A well trained modern trail horse should be mountable from both sides, as you might need to remount the horse next to a mountain or a cliff, which would prevent you from mounting "properly". You could turn the horse around if you have room, but for my horse, all I had to do was expose it occasionally to mounting from the other side. 
I really miss my horse.


----------



## Tom (May 29, 2013)

I have a grudge against a horse at the stable I used to work at. He hated being mounted and would sidle up to the fence on his left so you couldn't mount. So one day, I finally lost patience and tried to mount him from the right. Bad idea!

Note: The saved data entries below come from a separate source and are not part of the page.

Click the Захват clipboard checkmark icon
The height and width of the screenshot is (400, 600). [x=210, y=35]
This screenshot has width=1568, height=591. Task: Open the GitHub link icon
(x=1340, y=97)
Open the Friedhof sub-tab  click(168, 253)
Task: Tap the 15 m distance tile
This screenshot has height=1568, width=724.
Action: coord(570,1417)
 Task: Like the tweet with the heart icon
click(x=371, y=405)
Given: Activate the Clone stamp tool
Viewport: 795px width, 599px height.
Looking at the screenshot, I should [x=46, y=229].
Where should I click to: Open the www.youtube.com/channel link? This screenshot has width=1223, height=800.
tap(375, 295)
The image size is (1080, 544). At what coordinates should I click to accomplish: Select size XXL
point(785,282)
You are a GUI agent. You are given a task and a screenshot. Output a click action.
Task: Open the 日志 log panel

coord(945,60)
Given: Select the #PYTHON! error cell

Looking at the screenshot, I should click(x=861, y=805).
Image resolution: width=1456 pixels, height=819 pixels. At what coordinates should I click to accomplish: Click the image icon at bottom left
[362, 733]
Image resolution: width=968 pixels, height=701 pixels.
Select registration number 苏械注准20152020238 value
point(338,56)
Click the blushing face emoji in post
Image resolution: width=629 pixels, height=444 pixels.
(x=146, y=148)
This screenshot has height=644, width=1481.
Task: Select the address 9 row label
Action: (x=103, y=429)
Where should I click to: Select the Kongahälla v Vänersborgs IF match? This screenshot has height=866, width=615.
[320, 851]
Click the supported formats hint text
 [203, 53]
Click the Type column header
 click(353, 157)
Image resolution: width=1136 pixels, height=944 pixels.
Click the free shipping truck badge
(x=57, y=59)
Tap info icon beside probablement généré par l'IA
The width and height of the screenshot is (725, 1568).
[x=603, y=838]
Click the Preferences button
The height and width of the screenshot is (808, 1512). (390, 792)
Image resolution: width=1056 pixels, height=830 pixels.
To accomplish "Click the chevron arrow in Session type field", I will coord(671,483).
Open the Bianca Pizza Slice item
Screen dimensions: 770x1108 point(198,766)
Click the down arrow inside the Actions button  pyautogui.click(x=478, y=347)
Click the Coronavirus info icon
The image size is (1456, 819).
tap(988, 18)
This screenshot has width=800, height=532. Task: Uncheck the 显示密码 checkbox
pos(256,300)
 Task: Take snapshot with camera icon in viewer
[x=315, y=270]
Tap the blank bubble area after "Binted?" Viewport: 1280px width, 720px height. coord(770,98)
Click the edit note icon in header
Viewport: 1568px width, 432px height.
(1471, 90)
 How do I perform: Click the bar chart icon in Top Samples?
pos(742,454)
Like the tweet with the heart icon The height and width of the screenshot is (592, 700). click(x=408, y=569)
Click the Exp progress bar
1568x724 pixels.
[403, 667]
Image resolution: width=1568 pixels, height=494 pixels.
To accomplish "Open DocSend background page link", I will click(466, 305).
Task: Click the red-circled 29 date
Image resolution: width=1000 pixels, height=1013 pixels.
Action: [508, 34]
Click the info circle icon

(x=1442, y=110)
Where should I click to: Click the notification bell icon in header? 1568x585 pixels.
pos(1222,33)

Oh, another thing that just occured to me is that you'd need to reverse the hardware on your saddles and bridles. Most saddles and nearly all bridles have their buckles and cinch fasteners on the left.


----------



## druidofwinter (May 29, 2013)

Hi Tom, thanks for this thread! I ride horses myself, and so i know how to stay on and control one but i don't know to much about them. Just wondering, how would a horse do in the desert? Saying there are oasis every 10-15 miles. Would it be able to walk in loose sand? Withstand the heat? I know there are many different breeds, and some would most likely do better than others but in general, is a horse in the desert a good idea?


----------



## Tom (May 29, 2013)

Arabs are the best horses for the desert. They have small, incredibly tough hooves that are perfectly adapted to walking on loose sand, and their coats are very fine, almost like mesh, which allows their skin to breathe. They can survive on very little food and water and can withstand temperatures above 100 F. A good Arab could give you a lot more than 10 miles in a day, so you wouldn't need to worry about dehydration between oasis. They're a small, light-boned breed, so they don't need that much food.

Just a note on Arabs, though--they're extremely flighty and hot-blooded.


----------



## SeverinR (May 29, 2013)

Tom Nimenai said:


> Oh, another thing that just occured to me is that you'd need to reverse the hardware on your saddles and bridles. Most saddles and nearly all bridles have their buckles and cinch fasteners on the left.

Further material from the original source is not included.